> **What is expected**
Format the records below as a JSON list of strings, one string per line, leaving out blank lines.
## start Given data
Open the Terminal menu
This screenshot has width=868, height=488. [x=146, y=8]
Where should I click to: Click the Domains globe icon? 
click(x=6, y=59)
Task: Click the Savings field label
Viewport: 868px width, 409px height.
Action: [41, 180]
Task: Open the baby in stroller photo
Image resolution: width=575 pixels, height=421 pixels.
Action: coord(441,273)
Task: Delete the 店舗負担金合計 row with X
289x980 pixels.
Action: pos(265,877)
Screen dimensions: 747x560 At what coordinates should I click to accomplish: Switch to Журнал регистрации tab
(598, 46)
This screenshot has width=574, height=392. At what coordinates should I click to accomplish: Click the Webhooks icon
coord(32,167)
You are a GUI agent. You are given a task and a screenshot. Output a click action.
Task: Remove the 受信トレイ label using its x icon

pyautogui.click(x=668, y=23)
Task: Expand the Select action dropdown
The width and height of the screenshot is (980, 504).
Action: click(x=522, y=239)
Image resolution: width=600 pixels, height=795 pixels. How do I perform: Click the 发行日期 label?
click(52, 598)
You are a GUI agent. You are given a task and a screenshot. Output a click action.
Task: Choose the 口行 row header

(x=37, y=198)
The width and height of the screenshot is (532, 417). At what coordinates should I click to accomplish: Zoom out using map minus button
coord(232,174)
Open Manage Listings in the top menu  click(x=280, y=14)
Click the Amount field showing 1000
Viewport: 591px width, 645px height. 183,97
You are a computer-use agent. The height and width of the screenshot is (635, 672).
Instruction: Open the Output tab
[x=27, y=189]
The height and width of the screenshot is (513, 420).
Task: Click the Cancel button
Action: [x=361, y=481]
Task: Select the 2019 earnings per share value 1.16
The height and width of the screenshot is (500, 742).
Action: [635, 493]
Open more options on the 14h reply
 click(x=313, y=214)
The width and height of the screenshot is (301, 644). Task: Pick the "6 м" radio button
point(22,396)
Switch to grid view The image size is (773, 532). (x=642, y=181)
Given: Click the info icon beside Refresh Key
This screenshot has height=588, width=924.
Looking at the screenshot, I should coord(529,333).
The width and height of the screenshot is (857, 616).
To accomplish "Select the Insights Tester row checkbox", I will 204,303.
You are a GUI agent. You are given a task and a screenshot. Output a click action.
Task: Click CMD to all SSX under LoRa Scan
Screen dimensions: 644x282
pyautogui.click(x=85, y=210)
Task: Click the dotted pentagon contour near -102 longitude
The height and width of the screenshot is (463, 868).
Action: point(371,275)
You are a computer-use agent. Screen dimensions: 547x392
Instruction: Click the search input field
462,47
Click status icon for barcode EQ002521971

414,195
## end Given data
> **The result**
[
  "Open the Terminal menu",
  "This screenshot has width=868, height=488. [x=146, y=8]",
  "Where should I click to: Click the Domains globe icon? ",
  "click(x=6, y=59)",
  "Task: Click the Savings field label",
  "Viewport: 868px width, 409px height.",
  "Action: [41, 180]",
  "Task: Open the baby in stroller photo",
  "Image resolution: width=575 pixels, height=421 pixels.",
  "Action: coord(441,273)",
  "Task: Delete the 店舗負担金合計 row with X",
  "289x980 pixels.",
  "Action: pos(265,877)",
  "Screen dimensions: 747x560 At what coordinates should I click to accomplish: Switch to Журнал регистрации tab",
  "(598, 46)",
  "This screenshot has width=574, height=392. At what coordinates should I click to accomplish: Click the Webhooks icon",
  "coord(32,167)",
  "You are a GUI agent. You are given a task and a screenshot. Output a click action.",
  "Task: Remove the 受信トレイ label using its x icon",
  "pyautogui.click(x=668, y=23)",
  "Task: Expand the Select action dropdown",
  "The width and height of the screenshot is (980, 504).",
  "Action: click(x=522, y=239)",
  "Image resolution: width=600 pixels, height=795 pixels. How do I perform: Click the 发行日期 label?",
  "click(52, 598)",
  "You are a GUI agent. You are given a task and a screenshot. Output a click action.",
  "Task: Choose the 口行 row header",
  "(x=37, y=198)",
  "The width and height of the screenshot is (532, 417). At what coordinates should I click to accomplish: Zoom out using map minus button",
  "coord(232,174)",
  "Open Manage Listings in the top menu  click(x=280, y=14)",
  "Click the Amount field showing 1000",
  "Viewport: 591px width, 645px height. 183,97",
  "You are a computer-use agent. The height and width of the screenshot is (635, 672).",
  "Instruction: Open the Output tab",
  "[x=27, y=189]",
  "The height and width of the screenshot is (513, 420).",
  "Task: Click the Cancel button",
  "Action: [x=361, y=481]",
  "Task: Select the 2019 earnings per share value 1.16",
  "The height and width of the screenshot is (500, 742).",
  "Action: [635, 493]",
  "Open more options on the 14h reply",
  " click(x=313, y=214)",
  "The width and height of the screenshot is (301, 644). Task: Pick the \"6 м\" radio button",
  "point(22,396)",
  "Switch to grid view The image size is (773, 532). (x=642, y=181)",
  "Given: Click the info icon beside Refresh Key",
  "This screenshot has height=588, width=924.",
  "Looking at the screenshot, I should coord(529,333).",
  "The width and height of the screenshot is (857, 616).",
  "To accomplish \"Select the Insights Tester row checkbox\", I will 204,303.",
  "You are a GUI agent. You are given a task and a screenshot. Output a click action.",
  "Task: Click CMD to all SSX under LoRa Scan",
  "Screen dimensions: 644x282",
  "pyautogui.click(x=85, y=210)",
  "Task: Click the dotted pentagon contour near -102 longitude",
  "The height and width of the screenshot is (463, 868).",
  "Action: point(371,275)",
  "You are a computer-use agent. Screen dimensions: 547x392",
  "Instruction: Click the search input field",
  "462,47",
  "Click status icon for barcode EQ002521971",
  "414,195"
]